Thoughts from a high school teacher


Standardized Tests Flunk

by Judi Hirsch, Oakland Greens



In the Spring, editorials appear in our newspapers exhorting parents to be nice to their kids, to be sure they get a good night's sleep and to send them off to school with a hearty breakfast. Similar notices are sent home from school with the students. Spring is Standardized Test Time.

It is time for teachers to stop teaching and for children to stop learning. Here in California testing has a special meaning. It's time to feed the Governor data upon which API (Affluence Performance Index) will be based. He has decided that the best way to help our schools is to rank each and every one of them in the entire state, and to publish the results. Winners will be rewarded with soaring real estate values and losers will continue to suffer the malaise and neglect we have always known.Why do we assess children? What are we trying to learn? The justification for the use of an educational assessment tool should be its contribution to teacher (and student) awareness of how to improve student achievement in school and, thus, how to contribute to a student's success in life. The results of any evaluation should enable educators to link remediation to the problems uncovered by the assessment.

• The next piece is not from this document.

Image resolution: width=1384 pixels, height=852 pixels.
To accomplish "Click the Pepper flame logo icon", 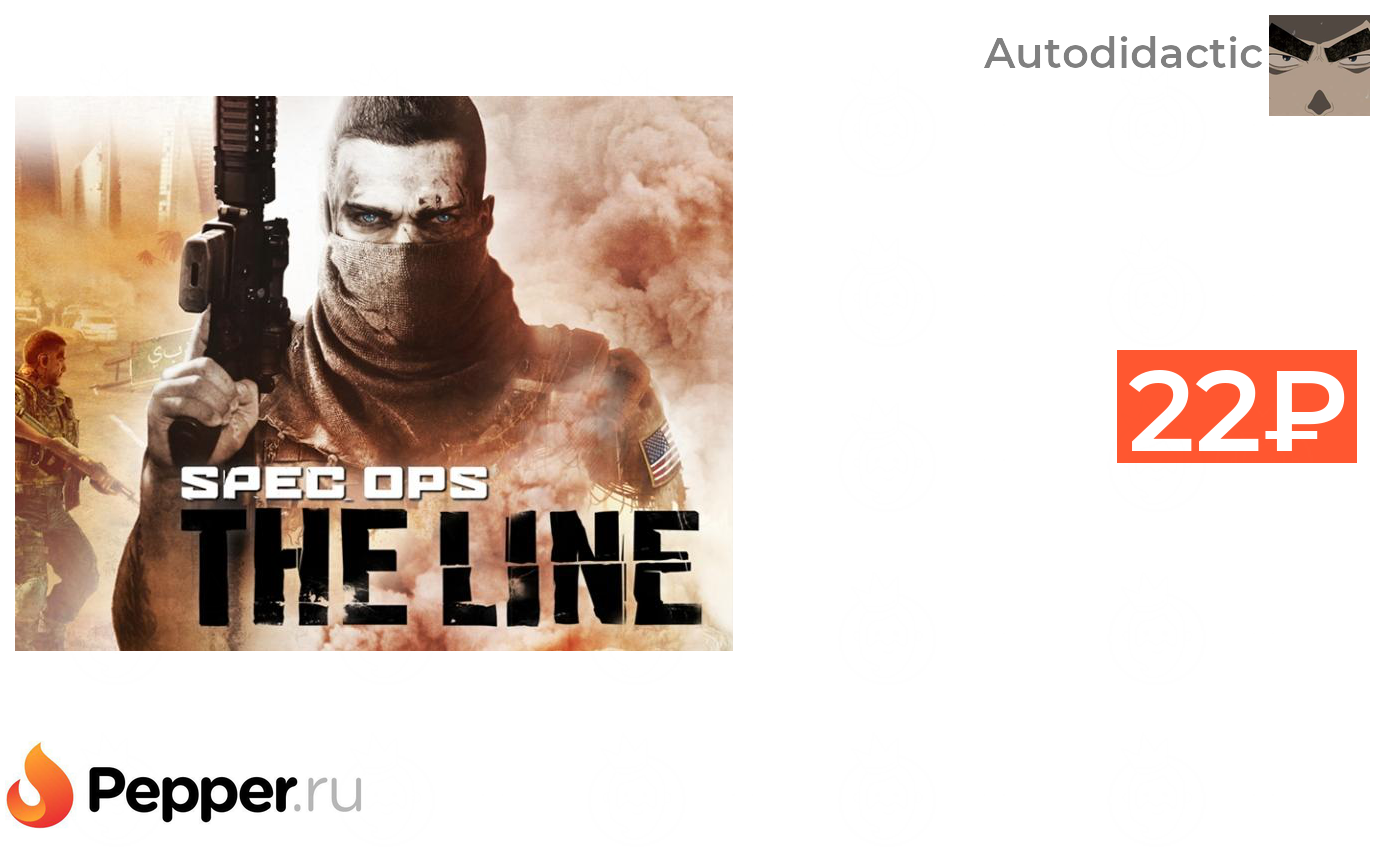I will point(40,786).
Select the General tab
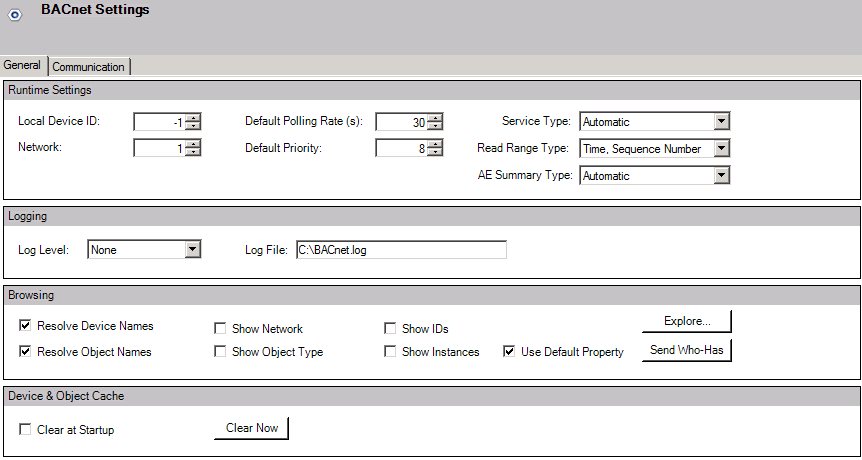862x460 pixels. 22,65
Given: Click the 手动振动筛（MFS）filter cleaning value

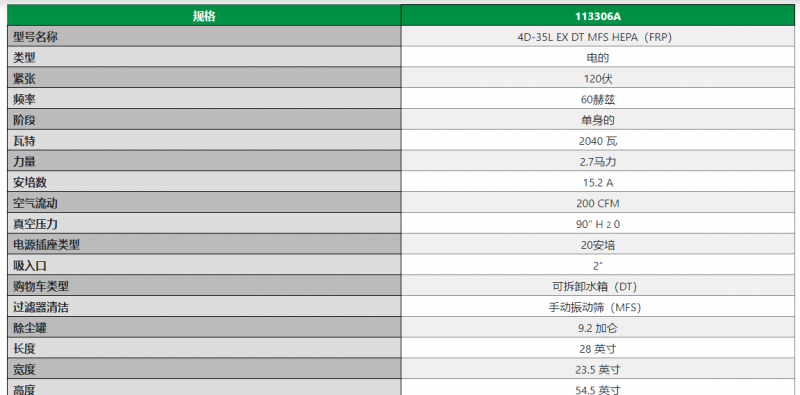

The results of static, standardized, norm-referenced tests tell us nothing about the person we are trying to reach. What can a teacher do with a child whose reading score is at a grade level of 3.6? Or who has a math score of 4.8? Will she know what the student likes to read or what kind of math problems are hard for him (or her) to do? Or why they received the score they did? Were they scared? Was there a word they didn't understand? Did they have a traumatizing experience that morning before the test? At what critical point did they need to hear a word of encouragement? There are so many reasons why students do poorly on tests—all tests, but especially the "high stakes" ones that determine whether or not they'll graduate or go on to the next grade—that it's a useless and hurtful way to try to learn something about the youngsters we teach. There must be a better way of assessing our youth.

It is important to remember that it is the young person who is doing the learning. Teachers are only there to provide the necessary structural support, information and encouragement. We are midwives, vital as catalysts, yet outside of the learning process. If a child can crawl and needs a hand in learning to walk, a mediator would be there, cheering her on, holding out their hands, saying lovingly "Come here, sweetheart." We wouldn't insist that she continue to crawl, nor would we demand that she begin to skip; we certainly wouldn't give her a "walking" test.

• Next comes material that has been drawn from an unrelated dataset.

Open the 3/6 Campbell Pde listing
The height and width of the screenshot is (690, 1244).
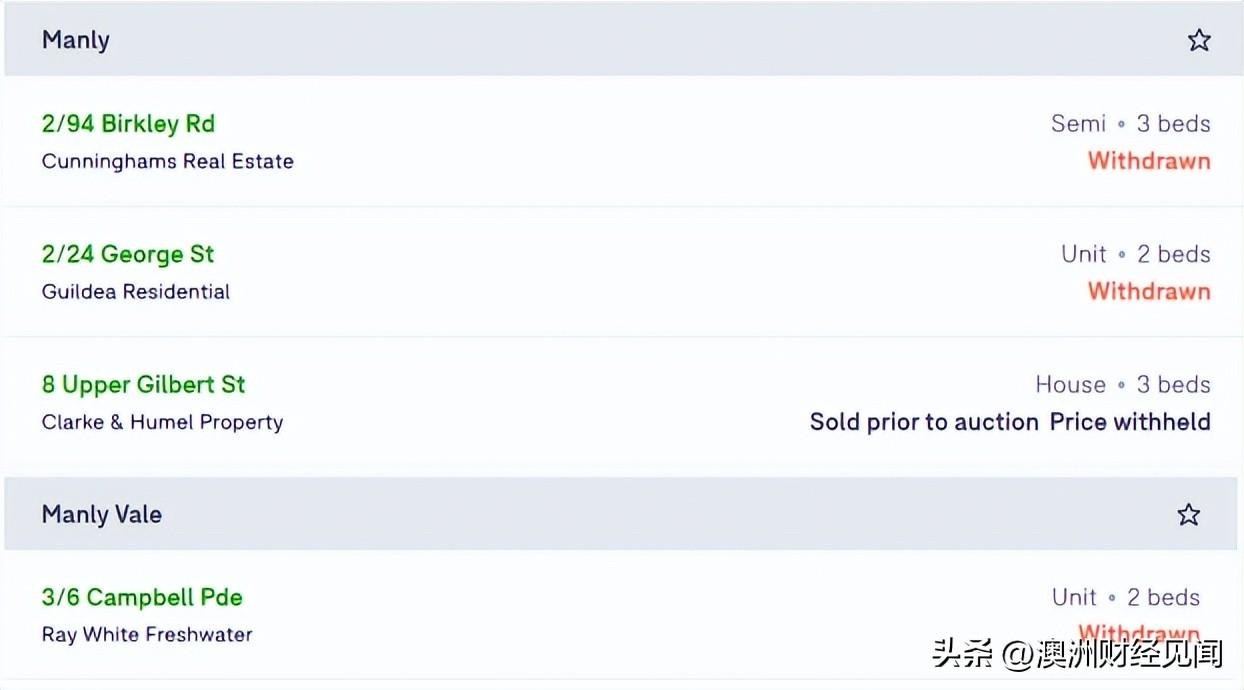point(142,597)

We can change the relationship between teacher and student from an authoritarian, top down, "I teach, you learn," model, to one of collaboration.

Helping our youth would be easier if our culture were more child-centered. Unfortunately, certain groups in our society are looking for a quick fix. Pointing fingers at youth, especially those who are low income, immigrants and/or people of color, has become more and more common. We must find positive ways to counter this oppressive and discriminatory trend.

Given the current situation, and the increasing reliance on "high stakes" tests across the nation, what can we do to help our students and ourselves? We can change the relationship between teacher and student from an authoritarian, top down, "I teach, you learn," model, to one of collaboration. Each teacher could be, as Australian educator Julia Atkins says, a "guide from the side" rather than a "sage on the stage." Not only will this move the children to the center of our enterprise, but it will help us to avoid the burnout that drives far too many of us away from the joy of working with young people as they struggle to make sense of their world.

When we move curriculum away from prepackaged pablum towards content that is relevant to the lives of our children, each student can be challenged and allowed to construct meaning in a way that makes sense to him or her. If we focus more on the children and do away with grades and standardized tests, the likelihood is that more of our underachieving students would be removed from the "endangered species list," a goal near and dear to the hearts of many educators, parents and community members.